-- begin Page excerpt --
==========================
Making Transcripts with WhisperX 
==========================

1. Enter the following code into the terminal: :code:`pip install whisperx`.

2. In that same respository, add a folder of your source files.

3. Enter the following prompt into the terminal: 

:code:`whisperx {filepath} --model turbo --output_dir output`

You may need more commands depending on what you want from WhisperX.

------------------
Special prompts:
------------------

If the audio is in a language other than English, append the following code to your command prompt:

:code:`--language {Language_Name}`

To add diarization, append the following code: 

:code:`--diarize`

To help diarization, append the following code:

:code:`--min_speakers {Number} --max_speakers {Number}`

Keep in mind that commercials, announcements, and narrators are also considered speakers.

---------------
WhisperX output
---------------

As output, five files will be generated: .json, .srt, .tsv, .txt, and .vtt

To move the json and vtt to `whisper-editor <https://github.com/tamulib-dc-labs/whisper-reviewer>`_, make sure you have the following add-to-json.py downloaded.
-- end Page excerpt --
-- begin Data lines --
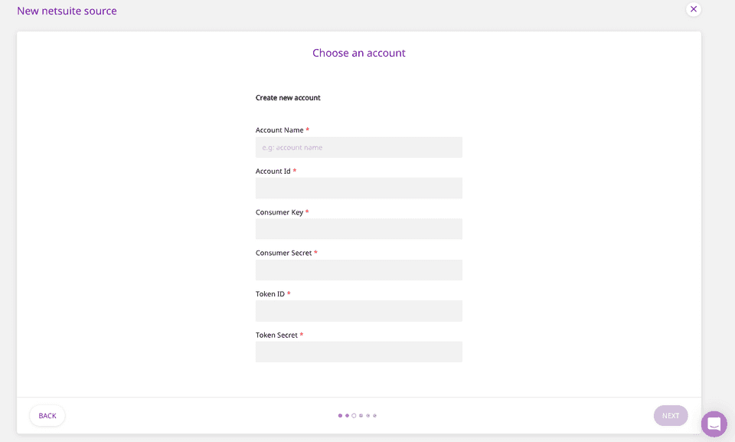Click the last step progress dot
Image resolution: width=735 pixels, height=442 pixels.
click(x=374, y=416)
-- end Data lines --
> [Problems]
a – In the WhisperX instructions, which five file types are produced as output?
b – Retype the stretch of the WhisperX instructions from "To add diarization, append" through "also considered speakers.".
c – Write what comes next in the WhisperX transcript instructions, picking up after their final sentence.

> [Expected outputs]
a – .json, .srt, .tsv, .txt, and .vtt

b –
To add diarization, append the following code: 

:code:`--diarize`

To help diarization, append the following code:

:code:`--min_speakers {Number} --max_speakers {Number}`

Keep in mind that commercials, announcements, and narrators are also considered speakers.

c –
.. code:: python
    
    from csv import DictReader
    import os
    import json
    import shutil
    json_file_data = "/Users/{Username}/whisper-reviewer/public/test_for_whisper_transcript_online.json"
    all_data = []
    
    with open(json_file_data, "r") as my_json:
    audio_file_data = json.load(my_json)
    with open("mycsv.csv", "r") as my_file:
    reader = DictReader(my_file)
    for row in reader:
        if row['Title'] != "":
            all_data.append(
                {
                    "uin": row['UIN'],
                    "title": row['Title'],
                    "audio": row['Audio']
                }
            )
    for path, directories, files in os.walk("output"):
        for file in files:
            if ".json" in file:
                identifier = file.split('.json')[0]
                name = [item["title"] for item in all_data if item['uin'] == identifier][0]
                full_name = f"{name} whisperx"
                audio_file_location = [item["audio"] for item in all_data if item['uin'] == identifier][0]
                audio_file_data.append(
                    {
                        "audio": audio_file_location,
                        "url": f"./transcripts/{file}",
                        "name": full_name
                    }
                )
                shutil.move(f"{path}/{file}", "/Users/{Username}/whisper-reviewer/public/transcripts")
                with open(json_file_data, "w") as f:
                    json.dump(audio_file_data, f, indent=4)
            elif '.vtt' in file:
                shutil.move(f"{path}/{file}", "/Users/{Username}/whisper-reviewer/vtts/{output-folder}")